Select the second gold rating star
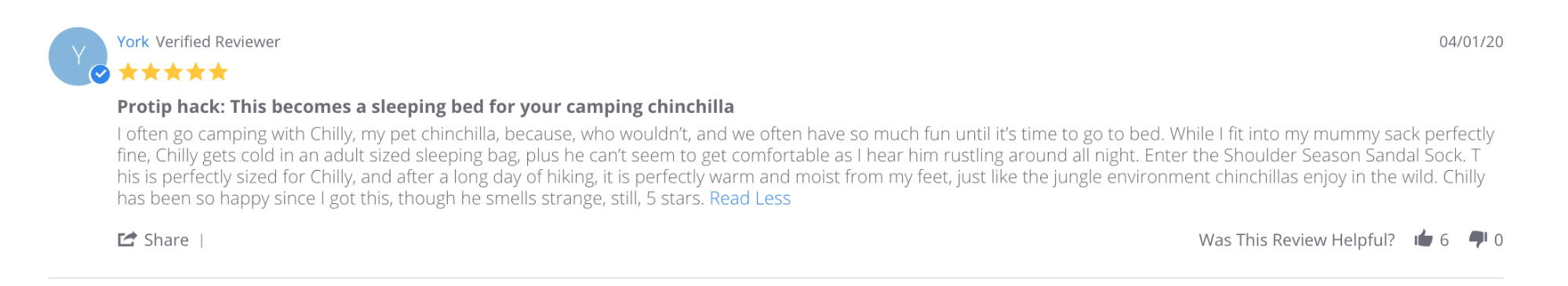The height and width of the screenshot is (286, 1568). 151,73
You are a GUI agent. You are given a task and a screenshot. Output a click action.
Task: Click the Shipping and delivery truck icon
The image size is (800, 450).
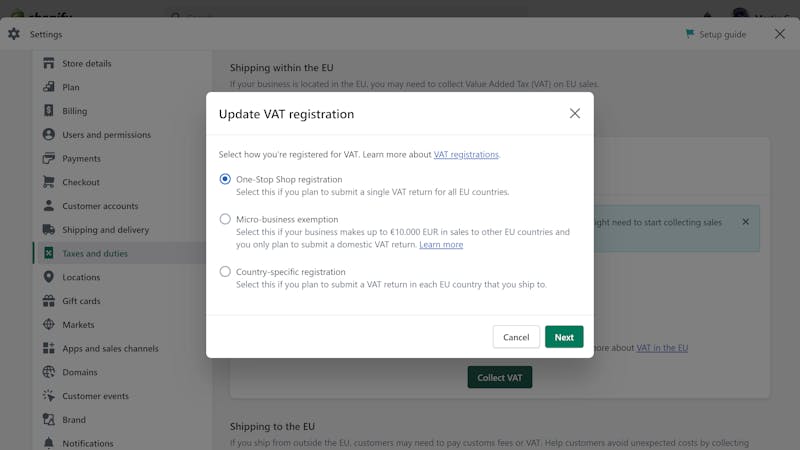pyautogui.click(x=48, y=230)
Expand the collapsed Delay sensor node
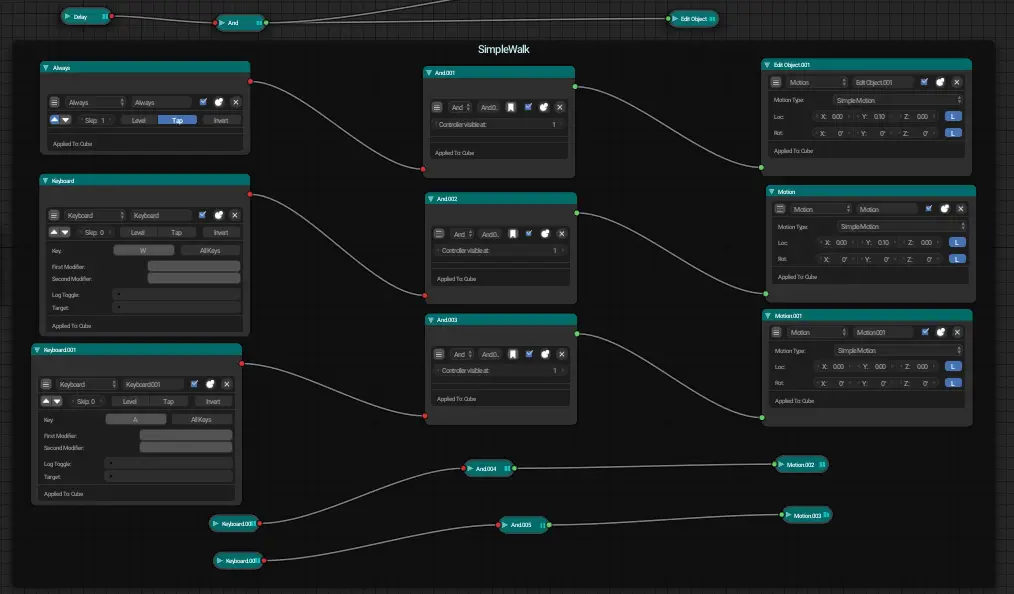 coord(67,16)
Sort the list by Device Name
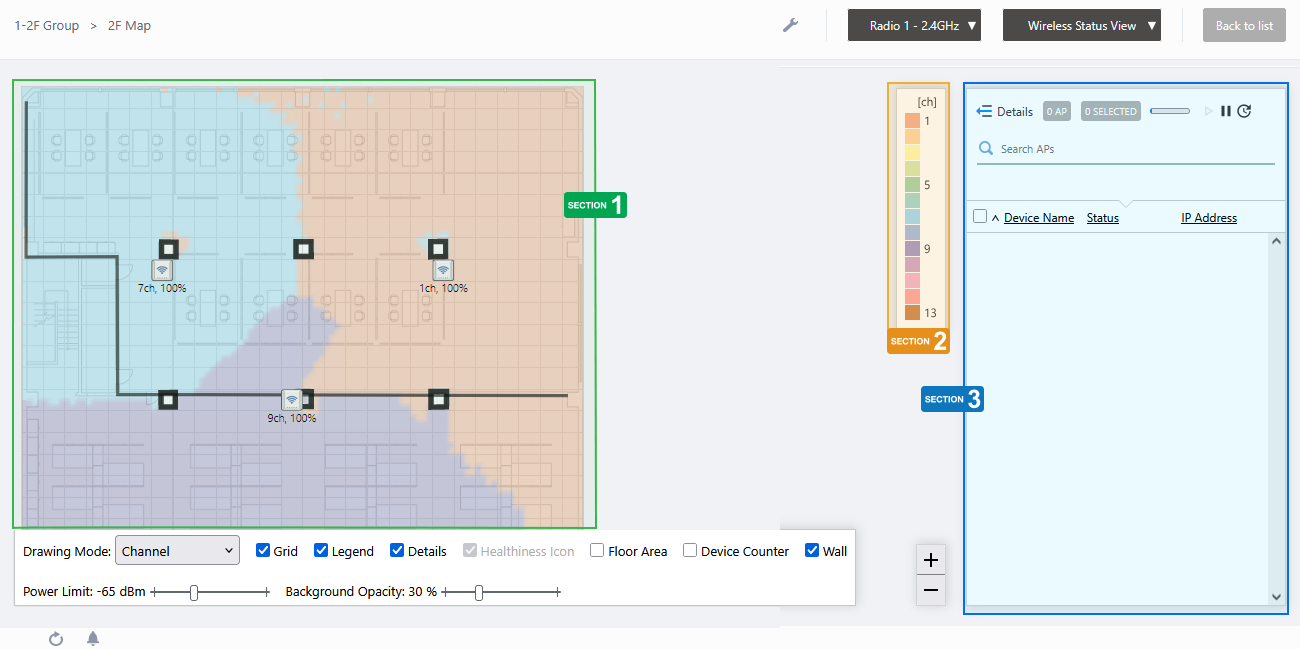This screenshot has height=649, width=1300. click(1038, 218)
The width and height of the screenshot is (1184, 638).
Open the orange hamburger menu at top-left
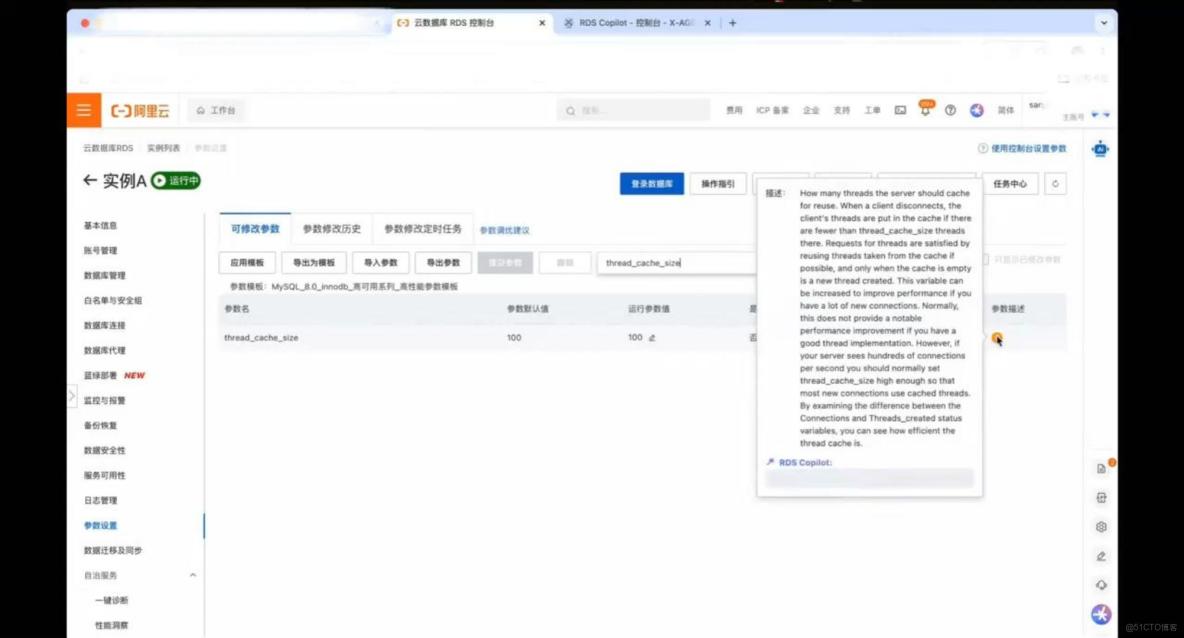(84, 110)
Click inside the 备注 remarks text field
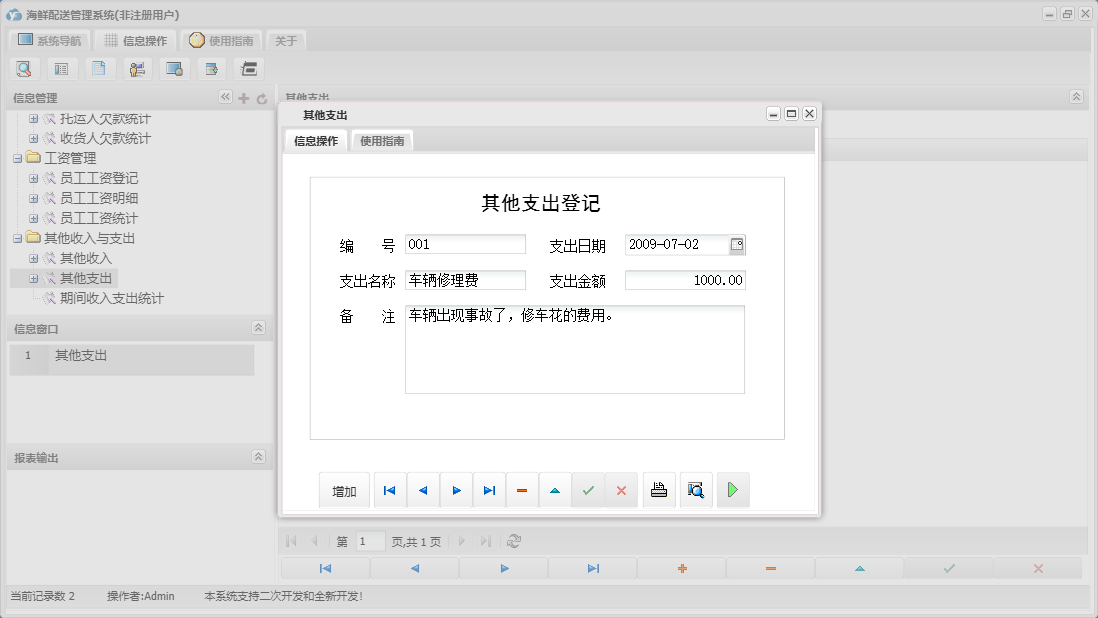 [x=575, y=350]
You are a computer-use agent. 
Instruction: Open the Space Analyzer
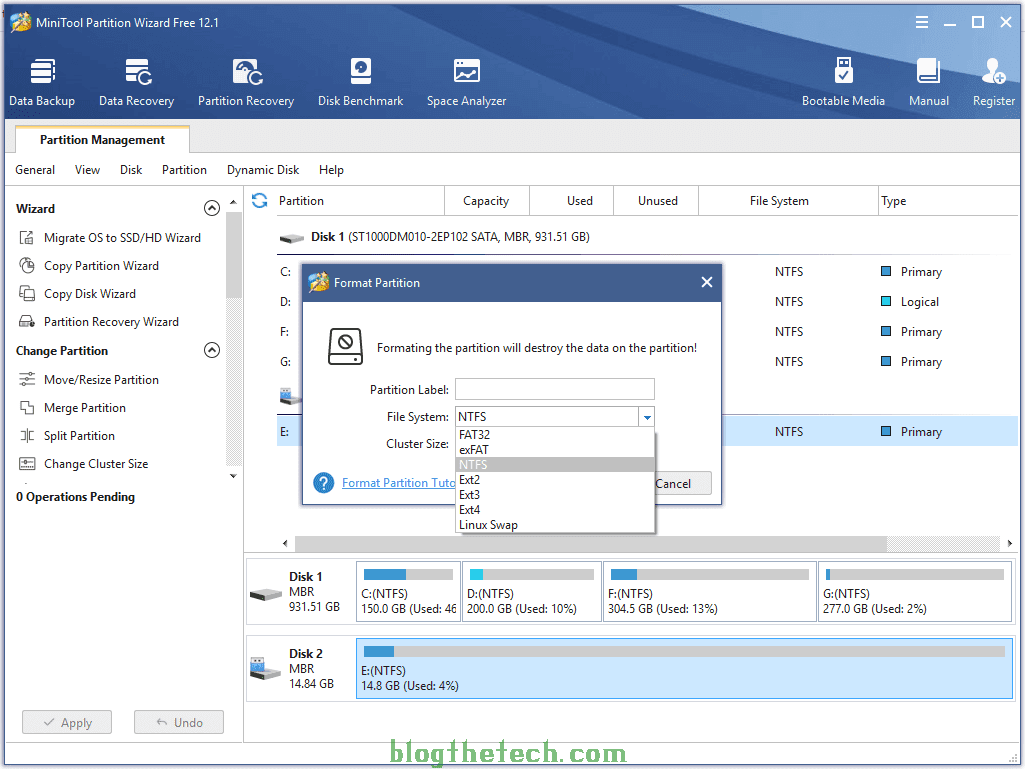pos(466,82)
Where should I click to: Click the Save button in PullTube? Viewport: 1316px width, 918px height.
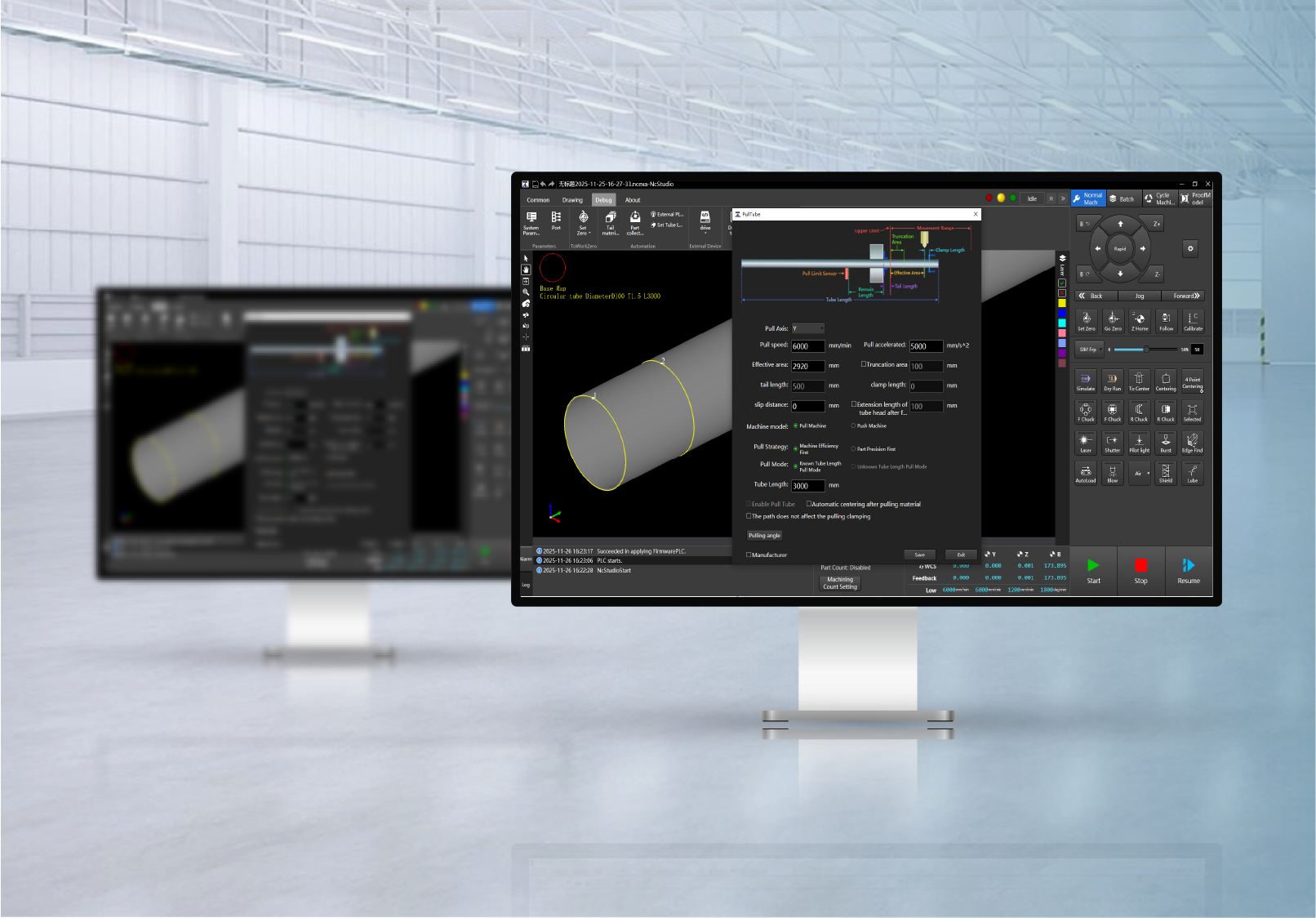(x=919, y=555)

* _Assignment_:
For the word "agent", return every line of the records that holds it.

* _Your solution_:
You are a GUI agent. You are given a task and a screenshot. Output a click action.
You are a computer-use agent. 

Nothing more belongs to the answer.